<<<<
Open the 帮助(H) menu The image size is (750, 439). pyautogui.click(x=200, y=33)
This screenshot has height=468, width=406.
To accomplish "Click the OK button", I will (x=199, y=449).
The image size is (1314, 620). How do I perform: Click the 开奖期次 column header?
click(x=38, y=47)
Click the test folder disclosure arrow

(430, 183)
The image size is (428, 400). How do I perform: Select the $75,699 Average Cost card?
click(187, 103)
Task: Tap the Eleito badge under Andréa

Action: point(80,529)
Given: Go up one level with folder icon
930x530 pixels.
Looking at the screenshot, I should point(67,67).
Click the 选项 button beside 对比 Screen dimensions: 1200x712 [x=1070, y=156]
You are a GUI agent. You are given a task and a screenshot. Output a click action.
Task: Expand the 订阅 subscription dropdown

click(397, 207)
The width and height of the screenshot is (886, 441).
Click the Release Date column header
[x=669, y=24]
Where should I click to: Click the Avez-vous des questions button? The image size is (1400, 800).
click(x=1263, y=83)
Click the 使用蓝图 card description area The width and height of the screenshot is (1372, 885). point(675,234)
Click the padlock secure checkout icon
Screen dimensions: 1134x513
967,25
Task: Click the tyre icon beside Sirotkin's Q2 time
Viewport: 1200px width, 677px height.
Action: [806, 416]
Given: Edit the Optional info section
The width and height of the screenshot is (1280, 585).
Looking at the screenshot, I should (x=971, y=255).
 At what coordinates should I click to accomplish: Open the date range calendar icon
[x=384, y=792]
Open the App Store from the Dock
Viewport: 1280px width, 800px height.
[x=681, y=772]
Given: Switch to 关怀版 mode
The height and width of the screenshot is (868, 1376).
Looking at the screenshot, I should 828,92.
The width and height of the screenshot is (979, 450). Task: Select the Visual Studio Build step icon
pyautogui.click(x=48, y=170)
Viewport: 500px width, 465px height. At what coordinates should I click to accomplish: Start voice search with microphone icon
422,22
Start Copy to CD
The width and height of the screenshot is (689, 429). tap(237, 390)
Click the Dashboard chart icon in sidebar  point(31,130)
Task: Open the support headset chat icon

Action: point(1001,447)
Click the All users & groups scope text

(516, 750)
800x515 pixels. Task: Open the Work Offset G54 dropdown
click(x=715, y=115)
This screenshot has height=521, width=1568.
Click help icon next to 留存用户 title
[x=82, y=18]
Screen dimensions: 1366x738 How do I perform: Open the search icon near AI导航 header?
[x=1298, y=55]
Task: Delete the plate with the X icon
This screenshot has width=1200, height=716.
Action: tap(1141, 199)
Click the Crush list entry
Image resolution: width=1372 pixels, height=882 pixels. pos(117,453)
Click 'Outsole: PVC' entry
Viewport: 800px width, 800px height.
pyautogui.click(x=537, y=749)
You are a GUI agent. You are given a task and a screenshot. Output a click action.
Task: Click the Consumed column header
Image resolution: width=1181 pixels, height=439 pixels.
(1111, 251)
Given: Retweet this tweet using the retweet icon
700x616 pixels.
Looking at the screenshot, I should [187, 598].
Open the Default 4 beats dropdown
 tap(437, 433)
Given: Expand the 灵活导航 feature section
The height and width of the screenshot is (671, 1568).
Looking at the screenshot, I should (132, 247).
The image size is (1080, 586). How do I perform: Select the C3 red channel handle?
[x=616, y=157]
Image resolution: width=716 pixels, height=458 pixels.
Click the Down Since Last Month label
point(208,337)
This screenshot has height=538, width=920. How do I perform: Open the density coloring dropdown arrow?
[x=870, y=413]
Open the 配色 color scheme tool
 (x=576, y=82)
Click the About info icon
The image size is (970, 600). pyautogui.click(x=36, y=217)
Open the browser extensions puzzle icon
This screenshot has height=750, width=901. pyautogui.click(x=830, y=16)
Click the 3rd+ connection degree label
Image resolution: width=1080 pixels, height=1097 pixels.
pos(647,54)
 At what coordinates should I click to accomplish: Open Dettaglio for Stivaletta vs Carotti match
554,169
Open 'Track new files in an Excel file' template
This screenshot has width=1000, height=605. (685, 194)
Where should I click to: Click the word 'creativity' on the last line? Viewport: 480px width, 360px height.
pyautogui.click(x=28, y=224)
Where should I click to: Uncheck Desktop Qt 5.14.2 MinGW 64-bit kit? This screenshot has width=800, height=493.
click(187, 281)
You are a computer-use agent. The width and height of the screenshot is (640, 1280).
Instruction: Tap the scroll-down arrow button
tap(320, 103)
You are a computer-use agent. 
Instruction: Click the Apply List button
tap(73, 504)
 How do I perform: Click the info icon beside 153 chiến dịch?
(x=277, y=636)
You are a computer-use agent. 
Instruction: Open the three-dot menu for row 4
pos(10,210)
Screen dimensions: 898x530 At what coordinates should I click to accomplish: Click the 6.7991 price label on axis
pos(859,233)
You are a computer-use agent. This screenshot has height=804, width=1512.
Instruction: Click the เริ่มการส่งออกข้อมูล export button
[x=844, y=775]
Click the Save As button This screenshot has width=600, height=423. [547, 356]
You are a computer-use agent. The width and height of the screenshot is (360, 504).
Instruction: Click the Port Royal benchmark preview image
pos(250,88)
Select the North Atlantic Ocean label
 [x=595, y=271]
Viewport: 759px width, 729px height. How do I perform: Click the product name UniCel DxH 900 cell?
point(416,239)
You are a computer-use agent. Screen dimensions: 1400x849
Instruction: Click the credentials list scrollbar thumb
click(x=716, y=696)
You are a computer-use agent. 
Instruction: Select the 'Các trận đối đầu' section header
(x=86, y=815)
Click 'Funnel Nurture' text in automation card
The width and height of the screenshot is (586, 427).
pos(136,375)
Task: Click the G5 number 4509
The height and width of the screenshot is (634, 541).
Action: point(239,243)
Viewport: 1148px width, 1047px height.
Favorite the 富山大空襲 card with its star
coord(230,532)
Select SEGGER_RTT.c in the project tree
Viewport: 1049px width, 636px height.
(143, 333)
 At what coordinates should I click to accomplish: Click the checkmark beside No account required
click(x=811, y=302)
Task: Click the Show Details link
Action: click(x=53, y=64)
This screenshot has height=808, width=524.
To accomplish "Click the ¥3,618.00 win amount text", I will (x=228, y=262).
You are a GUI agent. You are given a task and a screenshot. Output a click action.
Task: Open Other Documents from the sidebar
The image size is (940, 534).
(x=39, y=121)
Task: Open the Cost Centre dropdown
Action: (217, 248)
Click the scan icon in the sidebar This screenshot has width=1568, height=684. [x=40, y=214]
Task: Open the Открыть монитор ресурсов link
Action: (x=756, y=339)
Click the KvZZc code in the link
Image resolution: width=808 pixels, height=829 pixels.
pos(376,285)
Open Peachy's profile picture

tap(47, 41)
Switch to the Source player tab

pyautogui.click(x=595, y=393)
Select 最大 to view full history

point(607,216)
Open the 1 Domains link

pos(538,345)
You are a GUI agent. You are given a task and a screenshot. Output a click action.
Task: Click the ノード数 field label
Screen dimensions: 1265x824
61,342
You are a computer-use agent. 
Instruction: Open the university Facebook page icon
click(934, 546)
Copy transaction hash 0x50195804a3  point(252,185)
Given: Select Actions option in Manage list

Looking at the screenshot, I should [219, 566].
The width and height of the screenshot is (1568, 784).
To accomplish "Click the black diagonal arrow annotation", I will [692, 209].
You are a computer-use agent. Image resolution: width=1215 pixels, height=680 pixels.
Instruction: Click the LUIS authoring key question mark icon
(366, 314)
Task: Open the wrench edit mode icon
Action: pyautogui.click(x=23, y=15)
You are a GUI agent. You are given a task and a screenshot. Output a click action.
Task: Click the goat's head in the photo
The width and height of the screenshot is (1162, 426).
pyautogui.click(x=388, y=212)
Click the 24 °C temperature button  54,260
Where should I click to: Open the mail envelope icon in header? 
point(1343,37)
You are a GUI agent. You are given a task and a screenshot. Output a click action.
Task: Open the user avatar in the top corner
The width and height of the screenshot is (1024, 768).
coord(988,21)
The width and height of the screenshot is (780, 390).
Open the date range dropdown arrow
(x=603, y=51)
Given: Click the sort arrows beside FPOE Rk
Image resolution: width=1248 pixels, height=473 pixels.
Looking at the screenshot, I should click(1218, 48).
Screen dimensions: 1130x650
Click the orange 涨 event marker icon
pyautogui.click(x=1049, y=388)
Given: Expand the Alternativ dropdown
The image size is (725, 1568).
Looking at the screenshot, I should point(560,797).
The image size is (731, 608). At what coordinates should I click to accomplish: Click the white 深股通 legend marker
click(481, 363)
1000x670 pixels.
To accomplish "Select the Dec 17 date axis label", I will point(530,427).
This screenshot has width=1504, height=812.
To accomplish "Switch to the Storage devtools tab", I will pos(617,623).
>>>>
## Your instructions
Count, in the listing, each line that holds the string "will", then give the count and nothing else.

## Response box
5